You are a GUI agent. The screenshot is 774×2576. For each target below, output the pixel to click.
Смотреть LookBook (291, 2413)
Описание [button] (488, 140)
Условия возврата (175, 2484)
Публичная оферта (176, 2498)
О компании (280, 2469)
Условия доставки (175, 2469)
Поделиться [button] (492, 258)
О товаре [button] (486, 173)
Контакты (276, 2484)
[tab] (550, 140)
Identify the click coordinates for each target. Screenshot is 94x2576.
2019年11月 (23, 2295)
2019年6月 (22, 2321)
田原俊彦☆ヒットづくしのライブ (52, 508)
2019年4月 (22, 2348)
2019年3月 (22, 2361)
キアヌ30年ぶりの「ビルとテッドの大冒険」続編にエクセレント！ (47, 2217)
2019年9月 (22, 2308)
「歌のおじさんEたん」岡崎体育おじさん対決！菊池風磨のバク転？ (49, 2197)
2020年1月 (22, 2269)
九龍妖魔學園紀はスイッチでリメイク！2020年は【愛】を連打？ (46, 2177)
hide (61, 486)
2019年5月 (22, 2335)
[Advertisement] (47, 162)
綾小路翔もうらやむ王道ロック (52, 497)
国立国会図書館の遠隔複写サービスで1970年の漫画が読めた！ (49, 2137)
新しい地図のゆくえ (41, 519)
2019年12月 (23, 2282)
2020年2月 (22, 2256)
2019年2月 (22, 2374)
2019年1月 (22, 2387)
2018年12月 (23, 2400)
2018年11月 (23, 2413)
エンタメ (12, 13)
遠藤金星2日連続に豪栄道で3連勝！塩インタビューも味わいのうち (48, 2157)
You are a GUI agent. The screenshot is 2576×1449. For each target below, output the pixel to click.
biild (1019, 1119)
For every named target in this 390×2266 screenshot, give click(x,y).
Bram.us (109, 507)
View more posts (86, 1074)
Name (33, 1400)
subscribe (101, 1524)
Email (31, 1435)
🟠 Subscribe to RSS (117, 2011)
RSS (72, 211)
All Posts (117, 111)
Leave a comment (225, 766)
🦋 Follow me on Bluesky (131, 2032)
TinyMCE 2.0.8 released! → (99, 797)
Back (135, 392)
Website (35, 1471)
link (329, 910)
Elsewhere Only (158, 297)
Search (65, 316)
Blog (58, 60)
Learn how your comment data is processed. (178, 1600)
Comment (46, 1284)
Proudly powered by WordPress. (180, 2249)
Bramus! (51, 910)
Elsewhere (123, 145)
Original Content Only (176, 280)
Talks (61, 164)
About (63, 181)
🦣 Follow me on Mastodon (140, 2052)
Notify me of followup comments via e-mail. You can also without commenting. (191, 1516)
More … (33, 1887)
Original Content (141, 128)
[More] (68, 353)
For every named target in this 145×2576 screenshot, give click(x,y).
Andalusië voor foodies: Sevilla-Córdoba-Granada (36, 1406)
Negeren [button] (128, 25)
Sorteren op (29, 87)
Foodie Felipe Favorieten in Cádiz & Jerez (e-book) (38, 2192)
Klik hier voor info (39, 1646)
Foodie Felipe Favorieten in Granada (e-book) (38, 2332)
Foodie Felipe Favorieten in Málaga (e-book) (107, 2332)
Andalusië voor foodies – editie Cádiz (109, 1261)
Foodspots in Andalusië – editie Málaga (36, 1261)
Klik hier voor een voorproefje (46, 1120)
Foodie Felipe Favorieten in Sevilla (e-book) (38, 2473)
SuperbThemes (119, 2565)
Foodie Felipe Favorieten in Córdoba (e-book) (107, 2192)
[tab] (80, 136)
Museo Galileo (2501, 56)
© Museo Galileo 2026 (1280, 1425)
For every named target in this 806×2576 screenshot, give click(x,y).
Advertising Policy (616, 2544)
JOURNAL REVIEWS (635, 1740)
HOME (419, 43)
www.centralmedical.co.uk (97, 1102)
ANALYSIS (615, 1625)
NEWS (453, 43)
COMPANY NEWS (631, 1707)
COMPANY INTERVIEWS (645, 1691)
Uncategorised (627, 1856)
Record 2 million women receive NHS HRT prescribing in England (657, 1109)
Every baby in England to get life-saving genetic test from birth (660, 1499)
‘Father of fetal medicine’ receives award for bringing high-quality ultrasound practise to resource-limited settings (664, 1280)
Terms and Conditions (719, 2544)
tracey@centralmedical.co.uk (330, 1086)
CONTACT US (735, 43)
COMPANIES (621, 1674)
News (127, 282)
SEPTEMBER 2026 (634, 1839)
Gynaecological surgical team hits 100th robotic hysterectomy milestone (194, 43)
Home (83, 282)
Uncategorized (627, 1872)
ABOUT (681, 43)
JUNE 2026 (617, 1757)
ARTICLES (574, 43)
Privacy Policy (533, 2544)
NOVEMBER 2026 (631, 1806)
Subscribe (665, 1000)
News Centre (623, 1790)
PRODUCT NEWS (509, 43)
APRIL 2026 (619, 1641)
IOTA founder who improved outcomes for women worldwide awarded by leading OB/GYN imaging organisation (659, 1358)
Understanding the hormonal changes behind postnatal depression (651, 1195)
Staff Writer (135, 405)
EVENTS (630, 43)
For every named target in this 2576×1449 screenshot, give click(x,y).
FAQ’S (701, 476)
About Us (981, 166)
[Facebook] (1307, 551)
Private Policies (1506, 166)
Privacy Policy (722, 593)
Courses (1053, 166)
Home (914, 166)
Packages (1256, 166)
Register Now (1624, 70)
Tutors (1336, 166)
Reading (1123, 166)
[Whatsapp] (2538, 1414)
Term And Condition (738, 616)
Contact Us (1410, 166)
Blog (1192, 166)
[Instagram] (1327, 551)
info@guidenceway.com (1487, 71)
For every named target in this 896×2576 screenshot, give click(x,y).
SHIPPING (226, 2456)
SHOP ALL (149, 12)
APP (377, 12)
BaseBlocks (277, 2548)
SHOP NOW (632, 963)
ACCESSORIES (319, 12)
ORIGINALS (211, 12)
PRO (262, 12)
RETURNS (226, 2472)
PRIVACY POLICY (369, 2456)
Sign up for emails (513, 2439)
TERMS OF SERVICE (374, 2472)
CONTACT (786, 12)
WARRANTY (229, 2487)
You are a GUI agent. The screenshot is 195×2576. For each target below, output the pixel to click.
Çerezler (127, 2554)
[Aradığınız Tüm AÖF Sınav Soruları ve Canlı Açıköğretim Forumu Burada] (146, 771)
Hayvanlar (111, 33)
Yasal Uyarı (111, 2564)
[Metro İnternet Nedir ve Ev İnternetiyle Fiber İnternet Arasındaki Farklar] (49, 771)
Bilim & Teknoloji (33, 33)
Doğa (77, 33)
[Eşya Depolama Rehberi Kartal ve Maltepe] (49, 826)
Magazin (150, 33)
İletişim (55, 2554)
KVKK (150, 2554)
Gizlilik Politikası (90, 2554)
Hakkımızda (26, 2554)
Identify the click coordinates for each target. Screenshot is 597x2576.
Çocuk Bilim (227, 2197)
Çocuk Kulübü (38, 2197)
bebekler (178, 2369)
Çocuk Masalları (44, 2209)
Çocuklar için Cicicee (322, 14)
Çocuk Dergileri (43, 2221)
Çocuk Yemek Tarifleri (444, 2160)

TASK :: Print the lines of the data without alteration, beginning with the first line and stopping after the line that contains "新しい地図のゆくえ (41, 519)". Include both of these lines.

EXERCISE RESULT ::
You are a GUI agent. The screenshot is 774×2576. For each target below, output the pixel to click.
Смотреть LookBook (291, 2413)
Описание [button] (488, 140)
Условия возврата (175, 2484)
Публичная оферта (176, 2498)
О компании (280, 2469)
Условия доставки (175, 2469)
Поделиться [button] (492, 258)
О товаре [button] (486, 173)
Контакты (276, 2484)
[tab] (550, 140)
Identify the click coordinates for each target. Screenshot is 94x2576.
2019年11月 (23, 2295)
2019年6月 (22, 2321)
田原俊彦☆ヒットづくしのライブ (52, 508)
2019年4月 (22, 2348)
2019年3月 (22, 2361)
キアヌ30年ぶりの「ビルとテッドの大冒険」続編にエクセレント！ (47, 2217)
2019年9月 (22, 2308)
「歌のおじさんEたん」岡崎体育おじさん対決！菊池風磨のバク転？ (49, 2197)
2020年1月 (22, 2269)
九龍妖魔學園紀はスイッチでリメイク！2020年は【愛】を連打？ (46, 2177)
hide (61, 486)
2019年5月 (22, 2335)
[Advertisement] (47, 162)
綾小路翔もうらやむ王道ロック (52, 497)
国立国会図書館の遠隔複写サービスで1970年の漫画が読めた！ (49, 2137)
新しい地図のゆくえ (41, 519)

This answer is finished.